- _Prompt a_:
In the Robert Mahon biography, reproduce the passage from "Robert Brendan Mahon" to "in the game.", substituting "Randolph Rams" for each "Rams".

Document text: Begin

Robert Brendan Mahon (born January 17, 1995) is a former American football guard. He played college football at Penn State.

Early life & high school
Mahon was born in Livingston, New Jersey and grew up in nearby Randolph, where he attended Randolph High School. Mahon was a standout offensive lineman for the Rams, where he was an all-state selection as a junior and senior as well as being ranked in the ESPN 300 and the 4th-best college football prospect in New Jersey. Following his senior season, he was selected to play in the 2013 U.S. Army All-American Bowl and was a team captain in the game.

College career
Mahon played four seasons with the Nittany Lions, appearing 46 games (41 starts). Mahon moved from left to right tackle during his junior season and was named first-team All-Big Ten by Pro Football Focus. As a senior, Mahon received the Richard Maginnis Memorial Award as Penn State's most outstanding offensive lineman.

Document text: End
Input records: Begin

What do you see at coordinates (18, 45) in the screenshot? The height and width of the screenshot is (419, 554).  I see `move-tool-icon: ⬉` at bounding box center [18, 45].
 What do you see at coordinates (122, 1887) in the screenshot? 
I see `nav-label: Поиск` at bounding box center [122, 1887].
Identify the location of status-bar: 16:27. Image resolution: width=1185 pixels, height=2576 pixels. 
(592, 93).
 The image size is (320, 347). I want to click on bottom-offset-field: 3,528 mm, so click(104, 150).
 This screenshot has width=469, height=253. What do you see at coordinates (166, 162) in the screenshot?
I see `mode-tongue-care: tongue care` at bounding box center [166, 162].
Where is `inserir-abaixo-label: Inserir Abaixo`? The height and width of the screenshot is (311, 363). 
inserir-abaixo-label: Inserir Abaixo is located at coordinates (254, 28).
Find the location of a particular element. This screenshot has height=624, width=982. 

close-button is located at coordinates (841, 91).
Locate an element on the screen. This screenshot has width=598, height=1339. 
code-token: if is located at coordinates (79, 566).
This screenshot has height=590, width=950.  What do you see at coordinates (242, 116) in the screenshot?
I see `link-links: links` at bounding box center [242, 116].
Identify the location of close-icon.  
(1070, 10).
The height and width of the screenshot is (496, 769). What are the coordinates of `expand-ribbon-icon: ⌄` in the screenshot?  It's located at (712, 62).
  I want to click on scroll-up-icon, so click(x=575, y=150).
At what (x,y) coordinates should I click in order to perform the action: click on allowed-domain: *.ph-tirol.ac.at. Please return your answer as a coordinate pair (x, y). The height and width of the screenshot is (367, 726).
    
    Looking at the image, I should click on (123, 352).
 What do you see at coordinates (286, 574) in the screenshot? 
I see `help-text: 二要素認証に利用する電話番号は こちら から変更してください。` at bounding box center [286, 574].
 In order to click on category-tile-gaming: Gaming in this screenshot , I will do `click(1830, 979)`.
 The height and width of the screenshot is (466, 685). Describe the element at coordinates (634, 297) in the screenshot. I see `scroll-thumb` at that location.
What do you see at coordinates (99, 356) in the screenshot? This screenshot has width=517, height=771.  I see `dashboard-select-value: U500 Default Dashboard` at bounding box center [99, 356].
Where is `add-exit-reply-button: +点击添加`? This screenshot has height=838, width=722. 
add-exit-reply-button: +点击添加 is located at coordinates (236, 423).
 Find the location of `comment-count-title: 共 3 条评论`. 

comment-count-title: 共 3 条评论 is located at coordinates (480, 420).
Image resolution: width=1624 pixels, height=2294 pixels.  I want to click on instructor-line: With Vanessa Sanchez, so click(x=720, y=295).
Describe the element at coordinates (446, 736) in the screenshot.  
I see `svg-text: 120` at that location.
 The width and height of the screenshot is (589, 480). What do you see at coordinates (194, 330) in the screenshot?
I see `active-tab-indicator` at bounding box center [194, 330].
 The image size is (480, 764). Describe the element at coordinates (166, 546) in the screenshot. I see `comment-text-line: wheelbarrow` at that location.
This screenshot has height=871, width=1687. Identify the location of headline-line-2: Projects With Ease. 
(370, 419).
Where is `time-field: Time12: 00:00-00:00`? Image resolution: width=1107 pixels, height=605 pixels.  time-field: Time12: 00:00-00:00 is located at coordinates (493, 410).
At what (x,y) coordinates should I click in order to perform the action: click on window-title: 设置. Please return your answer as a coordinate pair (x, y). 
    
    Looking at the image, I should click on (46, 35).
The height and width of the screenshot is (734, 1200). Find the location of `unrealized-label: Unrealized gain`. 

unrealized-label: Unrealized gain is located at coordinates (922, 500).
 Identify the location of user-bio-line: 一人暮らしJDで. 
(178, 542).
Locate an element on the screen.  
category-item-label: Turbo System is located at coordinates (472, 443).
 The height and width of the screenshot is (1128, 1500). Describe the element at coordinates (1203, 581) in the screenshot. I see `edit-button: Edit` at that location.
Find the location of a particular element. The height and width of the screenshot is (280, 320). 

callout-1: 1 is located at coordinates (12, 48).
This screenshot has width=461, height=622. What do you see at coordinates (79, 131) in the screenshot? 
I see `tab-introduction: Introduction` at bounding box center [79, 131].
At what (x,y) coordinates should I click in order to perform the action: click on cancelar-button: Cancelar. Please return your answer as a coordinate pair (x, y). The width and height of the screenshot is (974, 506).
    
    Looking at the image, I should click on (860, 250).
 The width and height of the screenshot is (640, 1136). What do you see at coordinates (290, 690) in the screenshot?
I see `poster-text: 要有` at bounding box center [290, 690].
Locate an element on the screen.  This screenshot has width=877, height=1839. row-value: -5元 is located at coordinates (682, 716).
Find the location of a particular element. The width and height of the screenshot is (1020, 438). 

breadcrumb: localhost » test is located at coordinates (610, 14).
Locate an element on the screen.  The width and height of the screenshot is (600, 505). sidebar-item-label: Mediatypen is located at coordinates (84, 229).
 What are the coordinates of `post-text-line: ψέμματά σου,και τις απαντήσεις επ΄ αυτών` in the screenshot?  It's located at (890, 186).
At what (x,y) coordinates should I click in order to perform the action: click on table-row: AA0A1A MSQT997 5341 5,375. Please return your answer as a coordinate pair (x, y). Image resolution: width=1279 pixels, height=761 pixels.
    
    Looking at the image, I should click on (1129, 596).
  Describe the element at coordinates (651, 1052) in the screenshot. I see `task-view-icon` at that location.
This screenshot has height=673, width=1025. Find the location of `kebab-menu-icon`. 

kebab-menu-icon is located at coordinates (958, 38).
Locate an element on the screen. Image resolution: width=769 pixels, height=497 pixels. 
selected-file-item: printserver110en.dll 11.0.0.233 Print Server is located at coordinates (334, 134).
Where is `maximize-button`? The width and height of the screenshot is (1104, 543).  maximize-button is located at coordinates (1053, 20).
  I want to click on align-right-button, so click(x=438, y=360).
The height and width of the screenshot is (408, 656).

Input records: End

- _Prompt b_:
Copy the saved data entries verbatim from their first line through the line containing "center [122, 1887].".

- _Response area a_:
Robert Brendan Mahon (born January 17, 1995) is a former American football guard. He played college football at Penn State.

Early life & high school
Mahon was born in Livingston, New Jersey and grew up in nearby Randolph, where he attended Randolph High School. Mahon was a standout offensive lineman for the Randolph Rams, where he was an all-state selection as a junior and senior as well as being ranked in the ESPN 300 and the 4th-best college football prospect in New Jersey. Following his senior season, he was selected to play in the 2013 U.S. Army All-American Bowl and was a team captain in the game.

- _Response area b_:
What do you see at coordinates (18, 45) in the screenshot? The height and width of the screenshot is (419, 554).  I see `move-tool-icon: ⬉` at bounding box center [18, 45].
 What do you see at coordinates (122, 1887) in the screenshot? 
I see `nav-label: Поиск` at bounding box center [122, 1887].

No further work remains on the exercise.